With the help of its legislature and four successive governors, Connecticut has become a key hub for bioscience.
Google the word “CT biotech” and the number of recent news articles about successful Connecticut startups, biotechs and biopharmaceutical companies is astounding. Just recently, Merck announced it would acquire Stamford-based SpringWorks Therapeutics for $3.9 billion.
The success of the CT bioscience industry has benefited patients with lifesaving treatments and cures, but it has also bolstered Connecticut’s fiscal outlook immensely. Connecticut biotech has contributed to property tax rolls, created thousands of high paying jobs for Connecticut residents and has drawn talent from across the world to our state.
Gov. Ned Lamont recognized the value bioscience companies bring to the state earlier this legislative session by proposing an increase to the Research and Development tax credit in his budget. Since R&D so defines the biopharma industry —it takes $2.7 billion of R&D to bring a new medicine to pharmacy shelves— enhancing this tax credit makes great economic development sense.
Unfortunately, the governor has also introduced HB 6870, An Act Addressing Patients’ Prescription Drug Costs which, amongst other things, would implement price controls in the form of tying medicine prices to the Consumer Price Index (CPI).
It’s important to underscore that the essential goal of HB 6870 -–to lower patients’ healthcare costs— is laudable and something the Bioscience Growth Council and its members share.
In order to achieve that goal, however, we must recognize that drugs represent only a small part of the healthcare cost equation. Medicines account for only about 15% of what we in the U.S. spend on healthcare. That share of the healthcare dollar has been remarkably stable for 75 years.
To bring meaningful change and cost savings to healthcare it is critical to examine the other 85% of the equation —surgeries and hospital stays, MRIs and CT-scans, doctor’s visits, home healthcare assistance, insurance plan design, to name only a few.
It is also worth noting that this legislation is not occurring in a vacuum. The ongoing threat of tariffs at the federal level has already contributed to significant instability and concern for the bioscience industry (and many others).
The governor’s healthcare bill would limit price increases drug manufacturers can charge for generic and off-patent drugs to the CPI.
Nominally keeping generic and off-patent drug price increases in line with inflation as measured by the CPI may seem reasonable, but it ignores the fact that the CPI is an average of a broad spectrum of products. The CPI does not reflect the rate of inflation for any one specific product category. The overall January CPI, for example, was three percent, but for eggs it was 15.2%.
The components of the drug supply chain, including the supply chain for generic and off-patent drugs, are many and variable. They are sourced from around the world. This is especially the case for the complex manufacturing applicable to injectable and infused biologics.
The price increases suppliers in the generic and off-patent drug supply chain charge for ingredients can often exceed the CPI. Since many parts of and ingredients used in drug manufacturing are sourced from overseas, currency fluctuations can have a dramatic effect on prices significantly in excess of the CPI. At a time when actions in Washington have already significantly affected the supply chain, it is critical that Connecticut leaders take a pause before further upending the supply chain for Connecticut companies. Not only is this a financially smart decision it also helps to reduce the risk that Connecticut (and all) patients will no longer be able to access their medications should further supply disruptions occur.

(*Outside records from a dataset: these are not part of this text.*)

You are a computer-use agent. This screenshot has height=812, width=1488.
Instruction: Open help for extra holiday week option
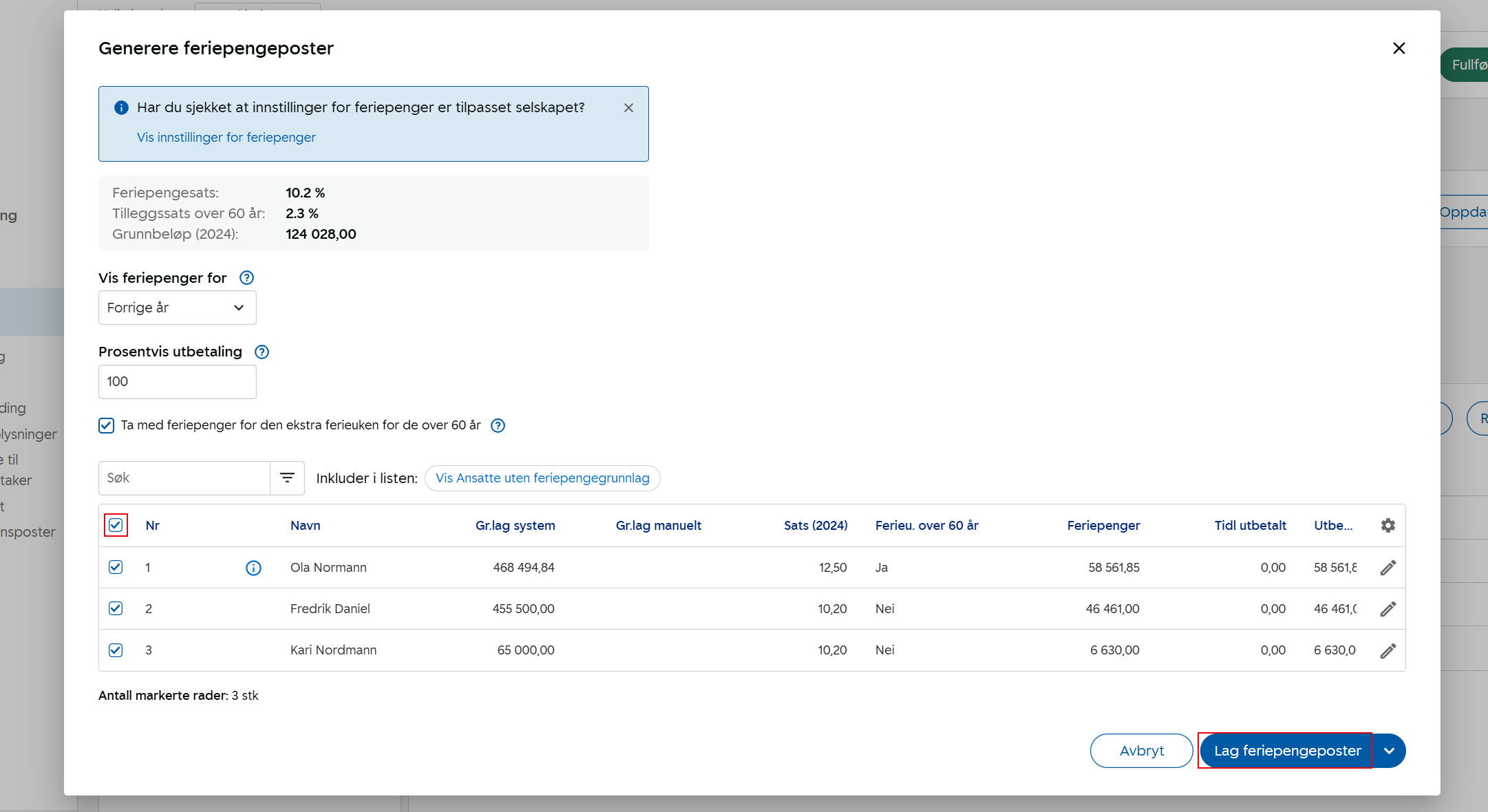[x=498, y=425]
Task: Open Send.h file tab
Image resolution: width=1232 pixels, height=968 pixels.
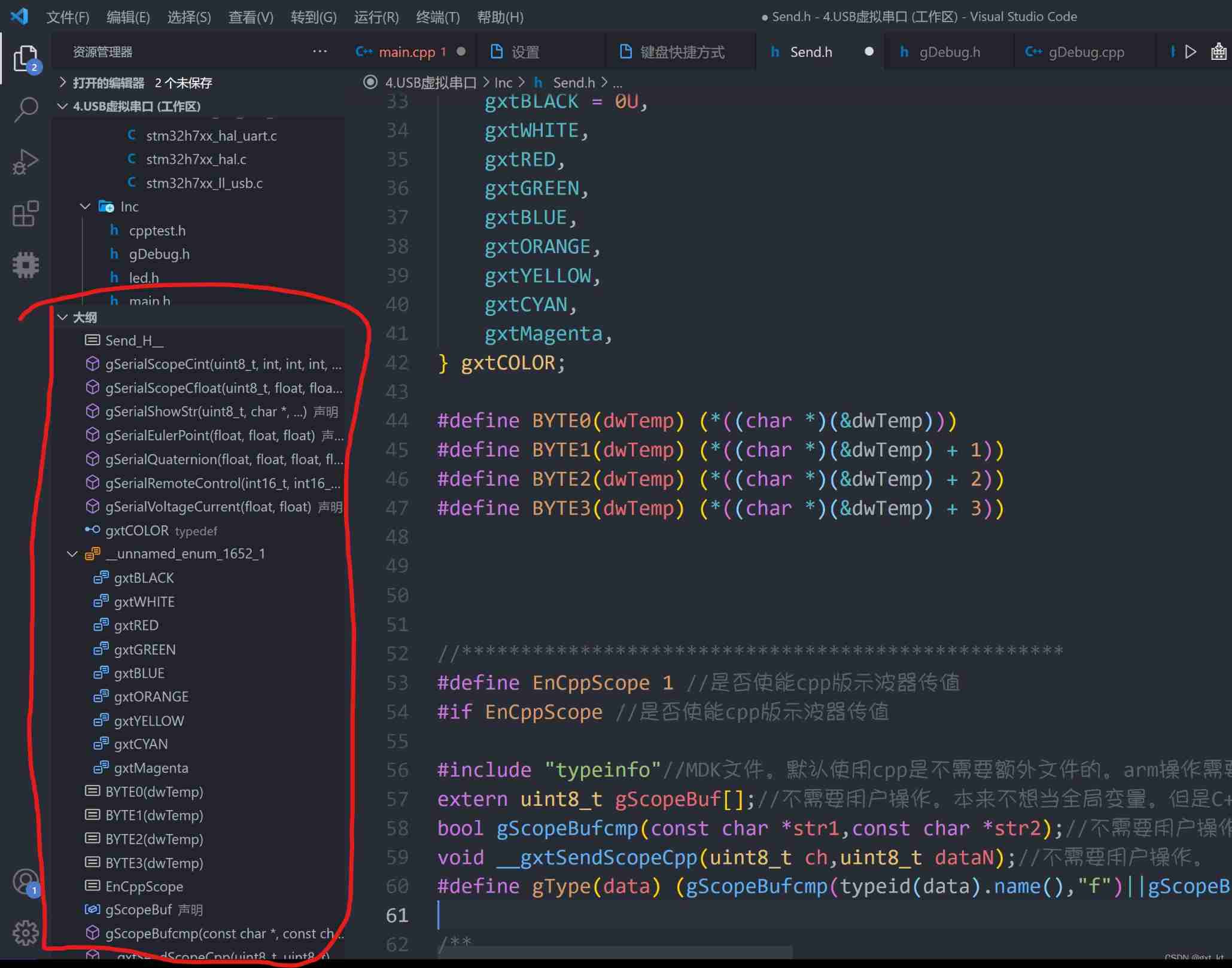Action: 810,52
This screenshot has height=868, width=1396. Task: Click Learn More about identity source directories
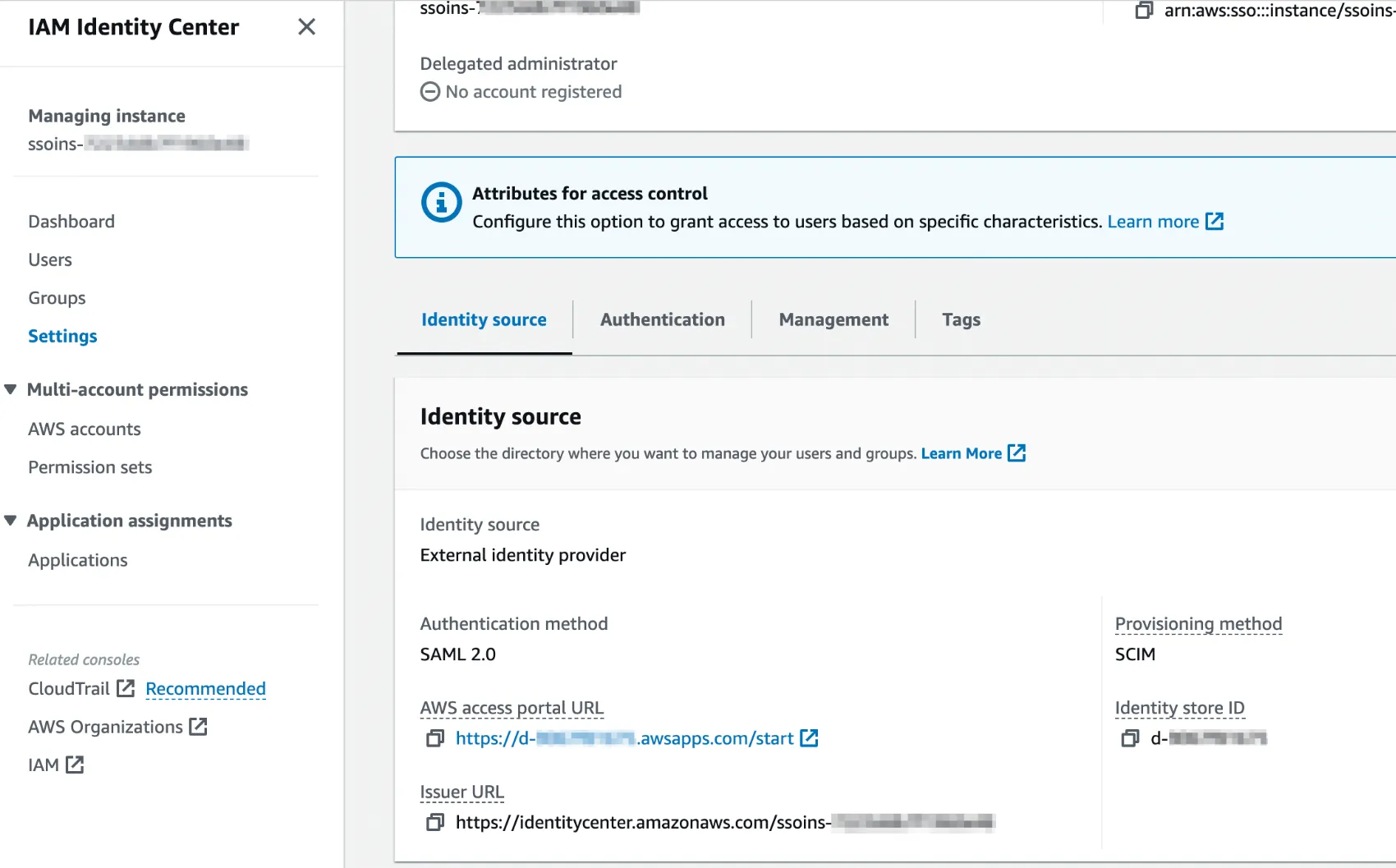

It’s also important to recognize that tethering medicine prices to a rigid formula like the CPI is a form of price control and price controls never work. No matter the product—flour, machinery, medicines— price controls cause shortages, delay the introduction of new products and manufacturing capacity, give rise to black markets and incentivize high introduction prices.
A rigorous study —academic or otherwise— demonstrating the effectiveness of price controls does not exist.
Price controls didn’t work when Richard Nixon tried them, didn’t work in Nazi Germany or the Soviet Union, and aren’t working in Venezuela or Zimbabwe.
When tried, all price controls have done is ratchet up the misery of empty store shelves and metastasizing inflation. Applied to medicines, they would translate into shortages and slow, or non-existent, introduction of new, cutting-edge cures and therapies.
If the cost of ingredients for a medicine spike beyond the CPI and manufacturers can’t cover their costs, we certainly would not want government policy to be the cause of manufacturers leaving the market and consumers facing empty pharmacy shelves.
Paul Pescatello, JD, PhD, is Executive Director of the Connecticut Bioscience Growth Council and Chair of We Work For Health CT.